=== Begin Enclosure ===

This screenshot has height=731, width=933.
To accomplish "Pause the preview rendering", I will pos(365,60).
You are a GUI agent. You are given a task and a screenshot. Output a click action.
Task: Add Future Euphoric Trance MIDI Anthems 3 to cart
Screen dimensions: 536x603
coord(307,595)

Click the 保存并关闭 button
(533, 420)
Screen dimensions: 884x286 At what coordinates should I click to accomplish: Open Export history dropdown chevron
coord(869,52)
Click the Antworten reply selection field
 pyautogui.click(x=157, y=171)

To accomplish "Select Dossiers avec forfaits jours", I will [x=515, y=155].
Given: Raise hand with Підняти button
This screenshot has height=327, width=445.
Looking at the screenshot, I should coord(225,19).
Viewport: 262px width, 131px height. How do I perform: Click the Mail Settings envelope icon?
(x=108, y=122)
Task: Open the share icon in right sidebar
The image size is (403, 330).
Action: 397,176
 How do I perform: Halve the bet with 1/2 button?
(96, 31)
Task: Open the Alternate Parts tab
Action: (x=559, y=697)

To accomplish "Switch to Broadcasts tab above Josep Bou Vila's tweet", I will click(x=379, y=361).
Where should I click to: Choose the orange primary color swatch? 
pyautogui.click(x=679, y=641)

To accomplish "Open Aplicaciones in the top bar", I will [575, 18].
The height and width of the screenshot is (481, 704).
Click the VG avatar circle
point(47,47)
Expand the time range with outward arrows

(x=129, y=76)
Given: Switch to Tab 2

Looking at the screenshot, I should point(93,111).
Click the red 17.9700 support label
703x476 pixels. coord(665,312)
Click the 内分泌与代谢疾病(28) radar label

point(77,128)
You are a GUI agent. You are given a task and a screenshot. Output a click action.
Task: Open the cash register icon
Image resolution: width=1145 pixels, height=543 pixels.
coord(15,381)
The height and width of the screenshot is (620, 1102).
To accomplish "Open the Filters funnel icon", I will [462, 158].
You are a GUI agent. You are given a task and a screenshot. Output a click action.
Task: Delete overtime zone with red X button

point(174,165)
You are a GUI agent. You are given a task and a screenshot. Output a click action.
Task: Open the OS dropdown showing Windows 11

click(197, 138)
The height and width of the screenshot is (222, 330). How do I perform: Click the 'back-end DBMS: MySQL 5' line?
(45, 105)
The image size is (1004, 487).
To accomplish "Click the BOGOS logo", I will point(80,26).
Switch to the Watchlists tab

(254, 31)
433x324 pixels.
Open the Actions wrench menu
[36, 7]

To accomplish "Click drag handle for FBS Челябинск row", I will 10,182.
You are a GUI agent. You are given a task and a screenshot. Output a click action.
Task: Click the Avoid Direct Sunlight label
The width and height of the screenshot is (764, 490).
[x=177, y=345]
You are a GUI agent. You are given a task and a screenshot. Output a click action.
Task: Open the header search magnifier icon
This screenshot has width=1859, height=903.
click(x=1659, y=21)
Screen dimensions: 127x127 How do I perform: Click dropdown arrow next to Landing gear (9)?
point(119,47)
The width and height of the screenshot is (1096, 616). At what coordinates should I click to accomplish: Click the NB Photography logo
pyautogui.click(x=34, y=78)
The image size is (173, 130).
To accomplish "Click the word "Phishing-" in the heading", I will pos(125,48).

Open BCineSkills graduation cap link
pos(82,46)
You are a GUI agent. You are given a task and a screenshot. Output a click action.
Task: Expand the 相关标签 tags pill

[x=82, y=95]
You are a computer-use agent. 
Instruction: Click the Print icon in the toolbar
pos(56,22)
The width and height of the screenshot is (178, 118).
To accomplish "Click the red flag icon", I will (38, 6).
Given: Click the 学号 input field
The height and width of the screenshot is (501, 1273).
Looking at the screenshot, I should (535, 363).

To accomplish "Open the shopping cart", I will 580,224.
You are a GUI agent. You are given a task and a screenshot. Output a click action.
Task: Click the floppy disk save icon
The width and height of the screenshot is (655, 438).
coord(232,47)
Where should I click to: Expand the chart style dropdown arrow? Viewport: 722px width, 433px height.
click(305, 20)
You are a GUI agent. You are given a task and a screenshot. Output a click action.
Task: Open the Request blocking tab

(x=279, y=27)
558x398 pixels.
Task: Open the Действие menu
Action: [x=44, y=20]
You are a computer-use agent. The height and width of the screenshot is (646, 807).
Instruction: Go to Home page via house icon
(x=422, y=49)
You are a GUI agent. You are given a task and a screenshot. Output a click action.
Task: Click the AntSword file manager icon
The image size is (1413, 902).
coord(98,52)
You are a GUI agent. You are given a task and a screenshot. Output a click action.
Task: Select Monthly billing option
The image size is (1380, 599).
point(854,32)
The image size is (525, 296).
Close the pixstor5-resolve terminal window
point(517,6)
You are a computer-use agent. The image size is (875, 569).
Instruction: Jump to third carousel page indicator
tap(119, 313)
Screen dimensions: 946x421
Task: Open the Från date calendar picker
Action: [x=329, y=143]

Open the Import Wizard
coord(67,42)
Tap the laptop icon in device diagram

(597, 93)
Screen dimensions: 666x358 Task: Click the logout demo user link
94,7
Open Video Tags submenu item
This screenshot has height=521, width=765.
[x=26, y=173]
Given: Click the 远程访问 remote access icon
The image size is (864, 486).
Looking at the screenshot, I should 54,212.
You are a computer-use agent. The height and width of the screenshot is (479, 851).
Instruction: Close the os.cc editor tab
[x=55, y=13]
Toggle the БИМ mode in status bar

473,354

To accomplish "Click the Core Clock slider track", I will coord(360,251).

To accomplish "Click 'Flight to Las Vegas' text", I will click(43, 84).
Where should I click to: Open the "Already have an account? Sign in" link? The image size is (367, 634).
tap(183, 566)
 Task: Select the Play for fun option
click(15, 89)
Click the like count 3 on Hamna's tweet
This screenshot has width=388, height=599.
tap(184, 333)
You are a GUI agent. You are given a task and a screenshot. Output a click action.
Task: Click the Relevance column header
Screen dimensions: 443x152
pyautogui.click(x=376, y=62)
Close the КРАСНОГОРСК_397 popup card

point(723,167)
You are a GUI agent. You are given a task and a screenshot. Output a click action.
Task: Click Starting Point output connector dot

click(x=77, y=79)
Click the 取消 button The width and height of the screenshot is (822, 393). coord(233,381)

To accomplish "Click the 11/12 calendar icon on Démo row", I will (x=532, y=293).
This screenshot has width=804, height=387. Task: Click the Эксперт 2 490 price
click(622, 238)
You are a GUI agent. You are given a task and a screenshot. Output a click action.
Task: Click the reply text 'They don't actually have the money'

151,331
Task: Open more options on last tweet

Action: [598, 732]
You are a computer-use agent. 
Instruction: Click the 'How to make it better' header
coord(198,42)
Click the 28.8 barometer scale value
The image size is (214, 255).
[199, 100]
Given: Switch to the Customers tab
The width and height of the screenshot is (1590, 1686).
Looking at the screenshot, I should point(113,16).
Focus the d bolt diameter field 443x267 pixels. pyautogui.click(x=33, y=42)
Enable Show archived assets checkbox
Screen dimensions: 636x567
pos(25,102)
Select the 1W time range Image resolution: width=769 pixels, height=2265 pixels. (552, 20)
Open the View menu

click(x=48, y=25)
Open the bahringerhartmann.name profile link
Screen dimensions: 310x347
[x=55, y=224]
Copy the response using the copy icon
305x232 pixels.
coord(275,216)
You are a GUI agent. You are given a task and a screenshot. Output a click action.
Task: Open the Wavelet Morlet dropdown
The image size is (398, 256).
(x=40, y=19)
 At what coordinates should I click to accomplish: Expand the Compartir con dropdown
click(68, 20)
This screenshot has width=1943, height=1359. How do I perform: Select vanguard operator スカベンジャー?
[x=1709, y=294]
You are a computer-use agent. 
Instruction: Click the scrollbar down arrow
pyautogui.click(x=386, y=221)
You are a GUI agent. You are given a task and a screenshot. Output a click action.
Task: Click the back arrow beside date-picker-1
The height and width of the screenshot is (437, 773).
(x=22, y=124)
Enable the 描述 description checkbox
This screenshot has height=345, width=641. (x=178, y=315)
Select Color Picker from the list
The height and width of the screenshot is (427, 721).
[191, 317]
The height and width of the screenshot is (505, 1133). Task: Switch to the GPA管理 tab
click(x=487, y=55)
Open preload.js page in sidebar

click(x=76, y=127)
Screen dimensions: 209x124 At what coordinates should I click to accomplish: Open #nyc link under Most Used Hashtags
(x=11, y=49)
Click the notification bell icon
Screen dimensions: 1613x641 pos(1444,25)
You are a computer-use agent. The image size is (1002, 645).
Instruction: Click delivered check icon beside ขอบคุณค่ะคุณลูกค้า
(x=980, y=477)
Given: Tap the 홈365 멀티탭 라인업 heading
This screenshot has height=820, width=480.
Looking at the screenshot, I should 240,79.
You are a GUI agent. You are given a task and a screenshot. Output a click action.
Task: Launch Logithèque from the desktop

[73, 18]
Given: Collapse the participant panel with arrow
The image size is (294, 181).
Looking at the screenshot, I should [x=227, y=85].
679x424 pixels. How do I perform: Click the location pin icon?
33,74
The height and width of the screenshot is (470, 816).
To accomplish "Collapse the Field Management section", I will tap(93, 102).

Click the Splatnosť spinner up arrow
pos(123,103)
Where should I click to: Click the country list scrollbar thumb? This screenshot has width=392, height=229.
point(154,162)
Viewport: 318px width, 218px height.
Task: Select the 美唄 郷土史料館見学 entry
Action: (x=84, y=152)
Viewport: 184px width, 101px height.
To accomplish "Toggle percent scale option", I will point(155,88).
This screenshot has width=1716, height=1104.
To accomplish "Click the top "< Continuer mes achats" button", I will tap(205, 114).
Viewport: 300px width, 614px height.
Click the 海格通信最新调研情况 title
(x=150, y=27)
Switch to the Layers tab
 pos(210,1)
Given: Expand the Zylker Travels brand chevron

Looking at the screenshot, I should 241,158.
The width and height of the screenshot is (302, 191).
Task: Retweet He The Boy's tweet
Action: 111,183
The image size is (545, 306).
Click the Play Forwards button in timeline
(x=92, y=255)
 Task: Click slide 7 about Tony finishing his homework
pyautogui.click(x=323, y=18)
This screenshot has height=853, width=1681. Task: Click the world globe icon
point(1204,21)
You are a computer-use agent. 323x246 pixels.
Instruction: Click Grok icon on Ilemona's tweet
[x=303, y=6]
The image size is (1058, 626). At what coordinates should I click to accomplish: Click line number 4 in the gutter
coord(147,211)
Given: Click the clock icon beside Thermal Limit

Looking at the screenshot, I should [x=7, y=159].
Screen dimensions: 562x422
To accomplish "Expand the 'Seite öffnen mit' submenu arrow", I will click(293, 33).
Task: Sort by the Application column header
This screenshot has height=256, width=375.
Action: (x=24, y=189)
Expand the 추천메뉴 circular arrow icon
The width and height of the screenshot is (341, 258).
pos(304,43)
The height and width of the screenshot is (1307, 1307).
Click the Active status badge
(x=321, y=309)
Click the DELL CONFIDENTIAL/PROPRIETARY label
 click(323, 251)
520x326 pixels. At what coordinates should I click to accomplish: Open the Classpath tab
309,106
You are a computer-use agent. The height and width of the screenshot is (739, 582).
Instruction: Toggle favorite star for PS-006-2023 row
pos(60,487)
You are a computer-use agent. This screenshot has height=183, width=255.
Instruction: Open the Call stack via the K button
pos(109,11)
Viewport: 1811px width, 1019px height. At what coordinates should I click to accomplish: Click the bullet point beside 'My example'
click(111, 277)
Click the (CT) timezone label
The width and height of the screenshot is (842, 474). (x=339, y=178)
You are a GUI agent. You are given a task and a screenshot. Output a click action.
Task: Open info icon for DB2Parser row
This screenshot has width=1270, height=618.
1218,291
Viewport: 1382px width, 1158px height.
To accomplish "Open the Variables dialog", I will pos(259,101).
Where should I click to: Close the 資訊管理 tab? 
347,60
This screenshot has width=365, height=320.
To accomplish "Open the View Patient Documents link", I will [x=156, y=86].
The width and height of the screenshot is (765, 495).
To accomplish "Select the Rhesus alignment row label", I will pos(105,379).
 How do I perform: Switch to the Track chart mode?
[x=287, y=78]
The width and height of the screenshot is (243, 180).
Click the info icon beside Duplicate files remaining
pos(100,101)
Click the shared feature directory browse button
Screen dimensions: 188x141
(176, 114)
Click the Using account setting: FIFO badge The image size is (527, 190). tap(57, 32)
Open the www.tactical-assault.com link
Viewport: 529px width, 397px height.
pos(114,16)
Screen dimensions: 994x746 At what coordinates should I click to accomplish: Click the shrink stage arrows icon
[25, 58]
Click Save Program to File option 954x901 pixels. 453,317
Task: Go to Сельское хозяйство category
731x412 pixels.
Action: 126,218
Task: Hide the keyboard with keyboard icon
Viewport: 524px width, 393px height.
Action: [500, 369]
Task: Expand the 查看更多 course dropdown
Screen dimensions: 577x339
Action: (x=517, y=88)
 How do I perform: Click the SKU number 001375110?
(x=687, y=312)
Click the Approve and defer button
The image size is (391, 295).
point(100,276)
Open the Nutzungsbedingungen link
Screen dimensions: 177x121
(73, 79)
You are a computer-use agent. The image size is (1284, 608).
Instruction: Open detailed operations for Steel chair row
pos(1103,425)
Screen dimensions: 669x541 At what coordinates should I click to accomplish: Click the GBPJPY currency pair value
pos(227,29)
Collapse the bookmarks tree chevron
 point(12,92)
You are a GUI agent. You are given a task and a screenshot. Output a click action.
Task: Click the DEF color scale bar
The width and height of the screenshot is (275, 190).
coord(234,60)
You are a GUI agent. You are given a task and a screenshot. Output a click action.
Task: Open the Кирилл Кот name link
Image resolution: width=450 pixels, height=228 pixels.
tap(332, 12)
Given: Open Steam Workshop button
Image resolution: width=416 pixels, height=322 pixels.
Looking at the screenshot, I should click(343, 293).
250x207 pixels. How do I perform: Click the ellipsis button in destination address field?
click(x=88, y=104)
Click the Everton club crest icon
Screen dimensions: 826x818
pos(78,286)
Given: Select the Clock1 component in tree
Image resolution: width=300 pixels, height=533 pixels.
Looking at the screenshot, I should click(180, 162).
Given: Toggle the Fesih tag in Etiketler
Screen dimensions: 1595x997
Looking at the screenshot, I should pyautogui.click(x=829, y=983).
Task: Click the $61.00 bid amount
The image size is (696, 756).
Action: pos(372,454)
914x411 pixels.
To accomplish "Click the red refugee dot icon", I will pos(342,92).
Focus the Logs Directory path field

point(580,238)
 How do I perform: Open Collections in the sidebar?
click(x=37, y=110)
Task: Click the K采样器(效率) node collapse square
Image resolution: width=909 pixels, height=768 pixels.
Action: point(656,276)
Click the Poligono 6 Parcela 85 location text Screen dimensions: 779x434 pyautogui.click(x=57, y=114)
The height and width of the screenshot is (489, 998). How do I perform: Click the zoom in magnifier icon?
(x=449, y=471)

=== End Enclosure ===

> _Work order_
For every line of the data above that contains "column", copy that line.

> _Reply_
Task: Click the Relevance column header
Task: Sort by the Application column header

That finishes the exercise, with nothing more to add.